O jejum de fato melhora nosso
relacionamento com o divino, mas é ao Deus amoroso, uno e trino, da Bíblia — e
não aos deuses antigos feitos por mãos humanas, ou aos deuses da boa saúde —,
que devemos render nossos sacrifícios.
Uma prática antiga. —
O jejum não foi inventado pelos cristãos (e, para dizer a verdade, nem pelos
judeus), mas é uma prática humana universal que o Senhor e sua Igreja
santificaram. Limitações no comer periódicas e autoimpostas são atestadas em
praticamente toda cultura como meio de suplicar coisas aos deuses ou
aplacar-lhes a ira. Vemo-lo ainda hoje na cultura secular, mas os deuses são da
saúde e do bem-estar, e não mais do vento e da chuva.
Como acontece com muitas práticas
pagãs (embora não com todas, certamente), podemos vislumbrar aspectos da
religião verdadeira nesses rituais. O jejum de fato melhora nosso
relacionamento com o divino, mas é ao Deus amoroso, uno e trino, da Bíblia —
e não aos deuses antigos feitos por mãos humanas, ou aos deuses da boa saúde
—, que devemos render nossos sacrifícios.

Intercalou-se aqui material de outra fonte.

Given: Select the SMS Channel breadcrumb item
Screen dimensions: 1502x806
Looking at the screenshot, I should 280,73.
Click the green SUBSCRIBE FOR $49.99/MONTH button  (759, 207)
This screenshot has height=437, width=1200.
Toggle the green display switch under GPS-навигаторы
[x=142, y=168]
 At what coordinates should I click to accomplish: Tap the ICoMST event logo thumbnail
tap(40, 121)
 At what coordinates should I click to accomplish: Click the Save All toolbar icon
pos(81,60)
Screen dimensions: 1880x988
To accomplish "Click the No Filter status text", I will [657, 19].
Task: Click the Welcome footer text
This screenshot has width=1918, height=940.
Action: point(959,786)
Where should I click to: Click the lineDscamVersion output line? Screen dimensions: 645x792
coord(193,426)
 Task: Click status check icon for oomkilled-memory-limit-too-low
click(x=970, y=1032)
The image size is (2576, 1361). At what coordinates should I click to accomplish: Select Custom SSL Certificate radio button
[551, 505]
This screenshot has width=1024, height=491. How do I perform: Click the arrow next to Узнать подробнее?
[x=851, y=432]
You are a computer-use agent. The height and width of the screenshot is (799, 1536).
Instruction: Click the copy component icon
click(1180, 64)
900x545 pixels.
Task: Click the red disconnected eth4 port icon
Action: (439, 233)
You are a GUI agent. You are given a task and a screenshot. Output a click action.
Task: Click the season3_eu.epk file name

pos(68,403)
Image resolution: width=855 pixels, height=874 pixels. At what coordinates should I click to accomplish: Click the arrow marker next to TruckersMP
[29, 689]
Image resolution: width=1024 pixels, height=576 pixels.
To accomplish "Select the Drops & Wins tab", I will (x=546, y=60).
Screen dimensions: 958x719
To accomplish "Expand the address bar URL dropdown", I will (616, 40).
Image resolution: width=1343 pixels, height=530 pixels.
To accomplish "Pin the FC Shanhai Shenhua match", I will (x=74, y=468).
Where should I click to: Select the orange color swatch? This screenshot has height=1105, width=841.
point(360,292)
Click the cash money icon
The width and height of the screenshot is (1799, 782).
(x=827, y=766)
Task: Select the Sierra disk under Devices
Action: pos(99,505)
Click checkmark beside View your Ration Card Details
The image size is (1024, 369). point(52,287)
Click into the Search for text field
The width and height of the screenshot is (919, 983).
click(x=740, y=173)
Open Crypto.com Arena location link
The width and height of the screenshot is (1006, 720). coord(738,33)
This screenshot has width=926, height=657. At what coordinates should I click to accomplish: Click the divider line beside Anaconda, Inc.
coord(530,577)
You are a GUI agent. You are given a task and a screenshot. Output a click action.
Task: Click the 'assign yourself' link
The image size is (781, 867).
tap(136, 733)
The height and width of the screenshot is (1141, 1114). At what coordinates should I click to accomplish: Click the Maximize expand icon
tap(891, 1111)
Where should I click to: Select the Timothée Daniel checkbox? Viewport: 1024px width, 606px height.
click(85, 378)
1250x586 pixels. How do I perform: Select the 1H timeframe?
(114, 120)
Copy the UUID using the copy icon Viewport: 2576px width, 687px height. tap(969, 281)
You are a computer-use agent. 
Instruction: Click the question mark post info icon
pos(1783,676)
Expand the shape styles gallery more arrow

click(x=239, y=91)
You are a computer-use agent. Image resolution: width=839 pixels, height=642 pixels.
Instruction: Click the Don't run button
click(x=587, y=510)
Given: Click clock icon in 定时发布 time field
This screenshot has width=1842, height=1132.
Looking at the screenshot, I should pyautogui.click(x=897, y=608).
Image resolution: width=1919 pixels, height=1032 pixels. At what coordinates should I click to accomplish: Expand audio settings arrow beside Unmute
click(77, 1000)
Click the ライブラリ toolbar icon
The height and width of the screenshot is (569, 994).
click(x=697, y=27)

No fim das contas, jejuar é isto:
um sacrifício. E o sacrifício é algo essencial ao culto, o qual constitui, por
sua vez, o dever pinacular da virtude da religião. Por “religião” entendemos a
justiça devida a Deus como nosso Criador, Sustentador e Redentor — um débito
que jamais poderemos anular, mas que podemos recompensar de forma aproximada,
oferecendo o melhor de nós mesmos a Ele. Uma das maneiras de fazer isso é
deixar algo que temos em alta conta, como nosso conforto e prazer em comer, e
oferecê-lo ao Senhor.
Eis como Dag Tessore, autor de um
belo livrinho sobre o jejum, descreve o sacrifício na Sagrada Escritura: “Deus
ordenou… sacrifícios para ver se os homens acreditavam nele, ou se eram capazes
de fazer algo que só tem sentido caso Deus exista”. Como veremos,
isso distingue o jejum de uma dieta ou alimentação saudável: Estamos realmente
fazendo um sacrifício e oferecendo-o ao Senhor? Este ato faz sentido apenas por
causa dele?
É isso o que vemos na citação do
profeta Joel [usada todos os anos na Quarta-feira de Cinzas]: “Agora, diz o
Senhor, voltai para mim com todo o vosso coração, com jejuns, lágrimas e
gemidos; rasgai o coração, e não as vestes” (2,12-13). O jejum era parte de um
conjunto de penitências que os israelitas tomavam sobre si a fim de satisfazer
os pecados ou implorar um favor ou perdão do Senhor. Com ele, que mortifica
nosso apetite por comida, aparece várias vezes no Antigo Testamento o uso de
sacos (mortificando nosso apetite por conforto) e cinzas (mortificando nosso apetite
por glória). Juntos, eles equivalem a uma renúncia dos bens temporais
deste mundo em favor do bem eterno do mundo que há de vir.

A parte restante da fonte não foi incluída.